> [Exercise]: From the line that contains "This screenshot has height=1368, width=2011." through the line that contains "You are a computer-use agent.", output every line of the listing below exactly and leave out all the rest.

> [Data for this exercise]:
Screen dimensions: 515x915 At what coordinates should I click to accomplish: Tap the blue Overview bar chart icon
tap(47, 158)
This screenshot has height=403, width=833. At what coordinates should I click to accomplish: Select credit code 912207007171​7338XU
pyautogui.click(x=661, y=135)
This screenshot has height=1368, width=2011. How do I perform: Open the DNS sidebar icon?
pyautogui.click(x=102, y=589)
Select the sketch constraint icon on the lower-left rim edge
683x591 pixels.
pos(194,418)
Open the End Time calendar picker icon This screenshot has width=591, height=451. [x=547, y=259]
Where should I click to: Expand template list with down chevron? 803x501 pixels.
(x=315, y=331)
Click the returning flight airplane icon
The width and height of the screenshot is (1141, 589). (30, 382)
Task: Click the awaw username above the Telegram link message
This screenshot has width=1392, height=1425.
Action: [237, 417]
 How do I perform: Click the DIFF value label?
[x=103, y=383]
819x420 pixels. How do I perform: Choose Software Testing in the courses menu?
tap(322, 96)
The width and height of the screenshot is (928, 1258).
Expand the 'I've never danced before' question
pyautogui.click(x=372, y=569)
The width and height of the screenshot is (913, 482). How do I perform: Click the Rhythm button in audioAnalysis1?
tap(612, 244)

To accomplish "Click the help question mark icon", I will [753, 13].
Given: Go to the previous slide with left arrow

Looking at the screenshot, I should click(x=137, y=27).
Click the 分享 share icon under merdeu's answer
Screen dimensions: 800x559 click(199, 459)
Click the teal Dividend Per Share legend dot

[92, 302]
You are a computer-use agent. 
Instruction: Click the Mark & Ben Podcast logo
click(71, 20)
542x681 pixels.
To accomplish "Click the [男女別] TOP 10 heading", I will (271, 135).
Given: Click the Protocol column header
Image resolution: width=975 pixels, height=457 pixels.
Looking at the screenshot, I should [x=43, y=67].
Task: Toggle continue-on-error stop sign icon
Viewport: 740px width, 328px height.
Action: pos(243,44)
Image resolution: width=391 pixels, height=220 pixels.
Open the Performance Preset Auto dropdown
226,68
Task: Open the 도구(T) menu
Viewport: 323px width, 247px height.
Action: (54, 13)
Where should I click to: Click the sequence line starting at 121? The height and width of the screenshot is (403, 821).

> [Answer space]:
This screenshot has height=1368, width=2011. How do I perform: Open the DNS sidebar icon?
pyautogui.click(x=102, y=589)
Select the sketch constraint icon on the lower-left rim edge
683x591 pixels.
pos(194,418)
Open the End Time calendar picker icon This screenshot has width=591, height=451. [x=547, y=259]
Where should I click to: Expand template list with down chevron? 803x501 pixels.
(x=315, y=331)
Click the returning flight airplane icon
The width and height of the screenshot is (1141, 589). (30, 382)
Task: Click the awaw username above the Telegram link message
This screenshot has width=1392, height=1425.
Action: [237, 417]
 How do I perform: Click the DIFF value label?
[x=103, y=383]
819x420 pixels. How do I perform: Choose Software Testing in the courses menu?
tap(322, 96)
The width and height of the screenshot is (928, 1258).
Expand the 'I've never danced before' question
pyautogui.click(x=372, y=569)
The width and height of the screenshot is (913, 482). How do I perform: Click the Rhythm button in audioAnalysis1?
tap(612, 244)

To accomplish "Click the help question mark icon", I will [753, 13].
Given: Go to the previous slide with left arrow

Looking at the screenshot, I should click(x=137, y=27).
Click the 分享 share icon under merdeu's answer
Screen dimensions: 800x559 click(199, 459)
Click the teal Dividend Per Share legend dot

[92, 302]
You are a computer-use agent. 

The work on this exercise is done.